On Tue, Oct 1, 2013 at 8:19 AM, Ric <389-users-list@vorticity.org> wrote:
Hello All,

I hope you can forgive a request which I am sure doesn't have enough
information in it, please let me know what else I can add if you might
be able to help.

I have a problem with our installation of RHDS9 and practically
nothing in the logs to suggest where to look.

We have a multi-master pair, with DNS round robin to load balance.
Due to the problem I have updated DNS to point all traffic to the
working server so I hope I can get this working again without
impacting the users. But while I don't know the reason I'm concerned
it may occur on the working server and prevent all logins. :(

We first noticed that replication was not working, now it seems that I
can't get slapd to start on one of the pair.
Have restarted both dirsrv and both servers.
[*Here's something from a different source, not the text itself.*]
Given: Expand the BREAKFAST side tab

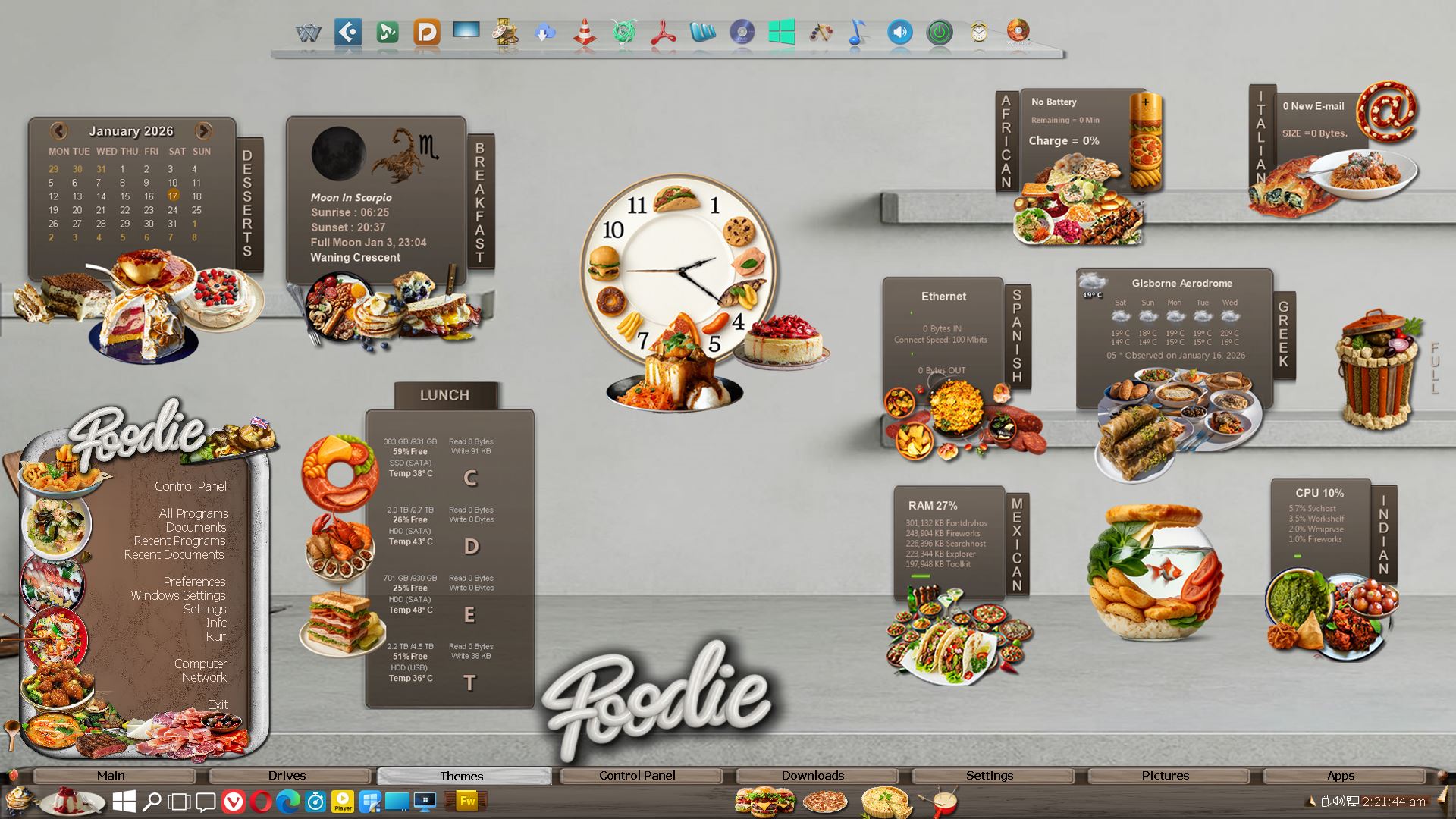Looking at the screenshot, I should 479,202.
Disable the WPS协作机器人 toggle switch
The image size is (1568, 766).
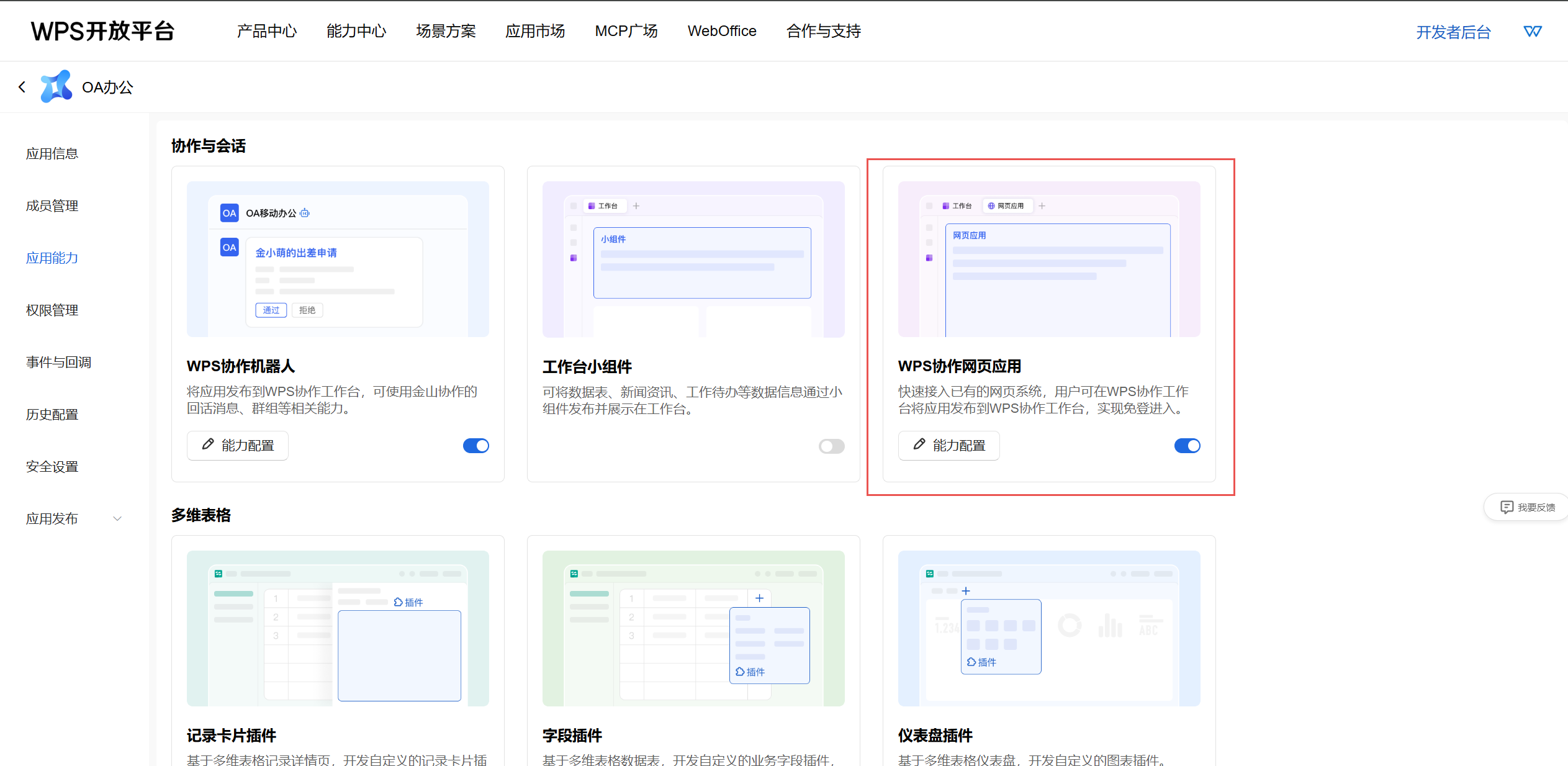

There is woefully little in the log files, but if there is a way to
increase logging levels I haven't found it yet. If there is, please
advise and I'll do that and post.

This is the info I have gathered so far. Please let me know what else
might help.


/usr/sbin/ns-slapd -v
389 Project
389-Directory/1.2.11.15 B2013.211.1952

dirsrv dir01 is stopped
There is no:
/var/run/dirsrv/slapd-dir01.pid

# service dirsrv start
  *** Error: 1 instance(s) failed to start

The start-up runs the wait loop and finally exists, with the message above.
errors log includes the message:

[01/Oct/2013:12:14:47 +0100] - 389-Directory/1.2.11.15 B2013.211.1952
starting up
[01/Oct/2013:12:14:47 +0100] - WARNING: userRoot: entry cache size
10485760B is less than db size 10739712B; We recommend to increase the
entry cache size nsslapd-cachememsize.


The start-up process leaves one slapd running:
# ps -ef |grep slapd
dsuser   12560     1  0 09:51 ?        00:00:03 /usr/sbin/ns-slapd -D
/etc/dirsrv/slapd-dir01 -i /var/run/dirsrv/slapd-dir01.pid -w
/var/run/dirsrv/slapd-dir01.startpid

but no working ns-slapd.

I recognise that we need to tune the cache, but don't believe that it
will cause the start-up failure, just a performance hit. To tune via
the console I suspect I have to get it running first!
The working server shows the same error, along with:

[01/Oct/2013:12:16:26 +0100] slapi_ldap_bind - Error: could not send
bind request for id [cn=repman,cn=config] mech [SIMPLE]: error -1
(Can't contact LDAP server) 0 (unknown) 107 (Transport endpoint is not
connected)

Which makes sense.

The logs errors and access provide no other content at all, so nothing
to indicate what is failing.

Any ideas where I might start will be greatly welcomed.

Many thanks, Ric.
--
389 users mailing list
389-users@lists.fedoraproject.org
https://admin.fedoraproject.org/mailman/listinfo/389-users

I'm surprised to see that the failing node doesn't produce a real working output from a startup failure. Try permissions of the /var/run/dirsrv folder to root:nobody and then nobody:nobody. Remove any PID files from within the directories.

A few to start:
 - Check for differences in the dse.ldif files. Node specific info will show normal differences like agreements, etc. See if something was changed on the non starting node. What logs are you looking at?
 - Permissions on the files/directories that directory server uses (nobody:nobody) should be the permissions for 389 DS.
 - Location and status of a PID file such as /var/run/dirsrv/admin-serv.pid and /var/run/dirsrv/slapd-dirsrv1.pid
 - Check logs of working node during the time of initial failure

A few for the hopeful:
- Do you have backups? Mine are in "/var/lib/dirsrv/slapd-baldirsrv1/bak"
- Can you build a new node and join it to the multimaster? I think it supports 20+ masters now. Add more as they are fairly easy to get up and running after working out the kinks.
-